EXERCISE => Please return only the lines from the one holding "Task: Click the money icon on 支援 tab" through the one holding "Expand the Плательщик", exactly as they appear in the records below, both ends included.

+++

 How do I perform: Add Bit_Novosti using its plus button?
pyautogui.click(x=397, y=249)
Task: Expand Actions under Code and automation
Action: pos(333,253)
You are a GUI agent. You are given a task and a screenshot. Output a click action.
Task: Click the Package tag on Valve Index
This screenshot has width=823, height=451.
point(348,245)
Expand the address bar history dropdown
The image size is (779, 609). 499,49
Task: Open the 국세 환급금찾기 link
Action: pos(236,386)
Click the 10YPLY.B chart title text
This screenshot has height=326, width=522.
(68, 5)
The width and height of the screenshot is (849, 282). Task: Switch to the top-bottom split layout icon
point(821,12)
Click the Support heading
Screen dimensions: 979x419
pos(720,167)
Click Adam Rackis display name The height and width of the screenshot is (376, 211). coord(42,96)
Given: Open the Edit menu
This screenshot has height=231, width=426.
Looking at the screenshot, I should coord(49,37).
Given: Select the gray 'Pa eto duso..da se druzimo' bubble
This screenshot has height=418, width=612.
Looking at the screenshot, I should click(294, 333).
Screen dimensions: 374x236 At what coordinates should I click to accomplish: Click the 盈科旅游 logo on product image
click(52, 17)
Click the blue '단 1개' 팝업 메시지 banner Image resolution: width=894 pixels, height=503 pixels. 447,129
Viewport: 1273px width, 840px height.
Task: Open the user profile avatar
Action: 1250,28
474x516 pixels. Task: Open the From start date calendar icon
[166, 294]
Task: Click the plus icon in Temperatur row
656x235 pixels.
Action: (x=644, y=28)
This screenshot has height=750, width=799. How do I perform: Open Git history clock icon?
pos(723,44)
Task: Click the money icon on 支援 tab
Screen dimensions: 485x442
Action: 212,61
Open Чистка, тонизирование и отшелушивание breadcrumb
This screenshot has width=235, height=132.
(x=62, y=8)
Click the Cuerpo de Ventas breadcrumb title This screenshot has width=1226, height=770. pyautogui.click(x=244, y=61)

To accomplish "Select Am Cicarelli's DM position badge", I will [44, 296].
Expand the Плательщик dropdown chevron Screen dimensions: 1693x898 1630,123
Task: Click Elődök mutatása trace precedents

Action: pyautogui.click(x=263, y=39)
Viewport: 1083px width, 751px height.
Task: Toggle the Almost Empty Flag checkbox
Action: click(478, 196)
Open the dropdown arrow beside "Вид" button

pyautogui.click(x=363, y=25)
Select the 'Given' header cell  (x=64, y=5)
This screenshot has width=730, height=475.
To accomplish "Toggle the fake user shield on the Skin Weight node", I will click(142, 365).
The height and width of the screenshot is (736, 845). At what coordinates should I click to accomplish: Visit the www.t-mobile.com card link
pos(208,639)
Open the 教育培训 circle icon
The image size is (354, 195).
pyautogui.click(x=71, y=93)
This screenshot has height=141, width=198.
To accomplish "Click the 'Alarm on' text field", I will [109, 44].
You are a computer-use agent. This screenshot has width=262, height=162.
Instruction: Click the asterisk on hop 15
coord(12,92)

+++

ANSWER SPACE =>
Task: Click the money icon on 支援 tab
Screen dimensions: 485x442
Action: 212,61
Open Чистка, тонизирование и отшелушивание breadcrumb
This screenshot has width=235, height=132.
(x=62, y=8)
Click the Cuerpo de Ventas breadcrumb title This screenshot has width=1226, height=770. pyautogui.click(x=244, y=61)

To accomplish "Select Am Cicarelli's DM position badge", I will [44, 296].
Expand the Плательщик dropdown chevron Screen dimensions: 1693x898 1630,123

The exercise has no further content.